L'appel des militants

Après beaucoup d'hésitations, Martine Aubry a enfin trouvé le ton et les mots. Il était temps! Car les militants du Parti Socialiste sont en colère. Une colère profonde, doublée du sentiment d'impuissance à faire taire la cacophonie de leurs dirigeants.

Certes, en focalisant l'attention sur les modalités de sa rénovation, "de C comme cumul des mandats à P comme primaires", le Parti Socialiste ne parle toujours pas aux Français, mais c'est déjà une belle avancée qu'il puisse enfin se parler à lui-même en ces termes!

L'ironie de l'histoire veut qu'au moment où Martine Aubry lançait le chantier de la rénovation, des militants girondins décidaient de rendre public un appel : un appel militant, issu de la base, débranché des logiques de courants et de motions.
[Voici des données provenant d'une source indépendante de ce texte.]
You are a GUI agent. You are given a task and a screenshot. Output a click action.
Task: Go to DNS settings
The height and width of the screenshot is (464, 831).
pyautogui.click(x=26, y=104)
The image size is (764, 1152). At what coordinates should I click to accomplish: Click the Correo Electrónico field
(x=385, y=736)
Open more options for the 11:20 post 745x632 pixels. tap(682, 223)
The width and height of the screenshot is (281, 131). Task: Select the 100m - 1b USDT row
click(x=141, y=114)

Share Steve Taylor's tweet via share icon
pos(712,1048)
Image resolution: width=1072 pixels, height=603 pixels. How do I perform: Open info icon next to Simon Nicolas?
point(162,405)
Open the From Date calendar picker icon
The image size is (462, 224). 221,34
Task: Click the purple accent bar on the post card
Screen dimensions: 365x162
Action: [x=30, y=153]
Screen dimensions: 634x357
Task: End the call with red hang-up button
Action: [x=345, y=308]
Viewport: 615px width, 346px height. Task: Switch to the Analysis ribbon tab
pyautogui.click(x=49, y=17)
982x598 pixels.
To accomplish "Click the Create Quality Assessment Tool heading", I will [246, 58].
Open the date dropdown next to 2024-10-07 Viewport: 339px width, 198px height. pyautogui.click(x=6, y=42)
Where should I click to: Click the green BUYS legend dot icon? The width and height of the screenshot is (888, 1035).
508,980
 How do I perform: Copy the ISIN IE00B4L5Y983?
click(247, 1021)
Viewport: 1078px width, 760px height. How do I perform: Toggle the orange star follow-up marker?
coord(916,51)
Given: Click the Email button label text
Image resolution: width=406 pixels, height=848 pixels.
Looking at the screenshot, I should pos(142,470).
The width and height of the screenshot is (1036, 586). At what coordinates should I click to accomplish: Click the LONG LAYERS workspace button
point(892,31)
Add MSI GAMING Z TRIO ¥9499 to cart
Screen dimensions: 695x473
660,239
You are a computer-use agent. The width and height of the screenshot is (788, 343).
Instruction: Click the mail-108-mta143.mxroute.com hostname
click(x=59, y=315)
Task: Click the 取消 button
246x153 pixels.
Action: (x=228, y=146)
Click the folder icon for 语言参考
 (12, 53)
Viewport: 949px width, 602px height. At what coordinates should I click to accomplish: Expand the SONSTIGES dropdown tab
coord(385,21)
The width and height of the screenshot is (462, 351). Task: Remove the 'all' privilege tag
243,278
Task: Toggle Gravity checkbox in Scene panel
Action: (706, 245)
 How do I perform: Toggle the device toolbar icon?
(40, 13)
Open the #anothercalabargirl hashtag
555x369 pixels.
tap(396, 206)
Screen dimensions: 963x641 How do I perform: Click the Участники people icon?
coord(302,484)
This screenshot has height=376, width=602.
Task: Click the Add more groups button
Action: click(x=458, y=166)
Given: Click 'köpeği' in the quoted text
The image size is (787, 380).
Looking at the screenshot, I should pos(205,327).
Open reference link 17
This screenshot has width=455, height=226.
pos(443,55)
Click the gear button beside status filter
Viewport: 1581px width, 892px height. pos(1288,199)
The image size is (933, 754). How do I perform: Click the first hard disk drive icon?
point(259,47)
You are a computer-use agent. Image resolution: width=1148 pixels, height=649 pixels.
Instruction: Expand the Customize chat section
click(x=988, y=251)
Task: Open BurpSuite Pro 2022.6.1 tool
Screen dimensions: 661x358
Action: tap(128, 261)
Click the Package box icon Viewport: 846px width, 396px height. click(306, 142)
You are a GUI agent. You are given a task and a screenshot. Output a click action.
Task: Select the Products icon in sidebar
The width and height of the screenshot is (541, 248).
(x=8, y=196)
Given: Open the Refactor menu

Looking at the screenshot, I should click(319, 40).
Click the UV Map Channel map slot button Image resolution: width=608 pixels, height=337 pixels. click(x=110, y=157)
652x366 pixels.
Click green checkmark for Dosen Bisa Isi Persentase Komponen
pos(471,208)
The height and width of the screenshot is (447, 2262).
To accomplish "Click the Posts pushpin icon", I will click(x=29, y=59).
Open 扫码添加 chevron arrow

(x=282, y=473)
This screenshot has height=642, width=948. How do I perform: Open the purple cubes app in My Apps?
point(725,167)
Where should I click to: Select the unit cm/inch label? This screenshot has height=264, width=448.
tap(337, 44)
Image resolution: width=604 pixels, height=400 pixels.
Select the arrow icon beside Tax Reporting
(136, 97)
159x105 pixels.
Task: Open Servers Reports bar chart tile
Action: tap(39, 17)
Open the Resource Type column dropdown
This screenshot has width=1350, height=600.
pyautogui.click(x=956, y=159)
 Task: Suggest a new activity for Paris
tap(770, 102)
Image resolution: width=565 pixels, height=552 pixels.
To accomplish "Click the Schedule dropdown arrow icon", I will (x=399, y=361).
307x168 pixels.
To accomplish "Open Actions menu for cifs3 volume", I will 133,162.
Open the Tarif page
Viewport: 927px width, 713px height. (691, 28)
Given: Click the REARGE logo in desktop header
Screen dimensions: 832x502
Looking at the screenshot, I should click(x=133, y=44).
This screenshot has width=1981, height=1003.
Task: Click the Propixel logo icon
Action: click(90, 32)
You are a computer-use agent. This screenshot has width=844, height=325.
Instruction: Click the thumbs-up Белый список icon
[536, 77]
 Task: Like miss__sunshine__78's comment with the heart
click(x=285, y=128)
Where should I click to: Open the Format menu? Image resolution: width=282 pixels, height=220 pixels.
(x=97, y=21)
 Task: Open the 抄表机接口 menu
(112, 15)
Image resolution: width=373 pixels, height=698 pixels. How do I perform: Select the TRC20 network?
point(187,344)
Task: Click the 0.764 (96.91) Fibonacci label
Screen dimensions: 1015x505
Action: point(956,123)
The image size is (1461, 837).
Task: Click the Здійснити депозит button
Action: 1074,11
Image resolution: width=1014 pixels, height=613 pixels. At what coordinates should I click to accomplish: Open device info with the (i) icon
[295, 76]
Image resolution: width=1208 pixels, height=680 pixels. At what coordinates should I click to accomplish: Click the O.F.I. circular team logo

Un appel parti, au début du mois de juin, des militants de Sainte-Foy-la-Grande qui, tous, sans exception, partaient d'une volonté simple : en revenir aux fondamentaux de notre mouvement politique, à ce qu'il exige d'humilité, d'imagination, d'engagement collectif et de légitimité acquise sur le terrain.

Cet appel ne vise personne, précisément parce qu'il prétend dépasser les querelles de personnes. Mais il décrit je crois, ce que pensent beaucoup de militants, sans prétendre renverser la table ni ceux qui s'y assoient.

Je vous encourage à le lire ici ou à la suite de ce billet, à l'interprêter pour ce qu'il dit, et à vous en saisir pour contribuer au chantier de la rénovation qui doit être profonde... et collective.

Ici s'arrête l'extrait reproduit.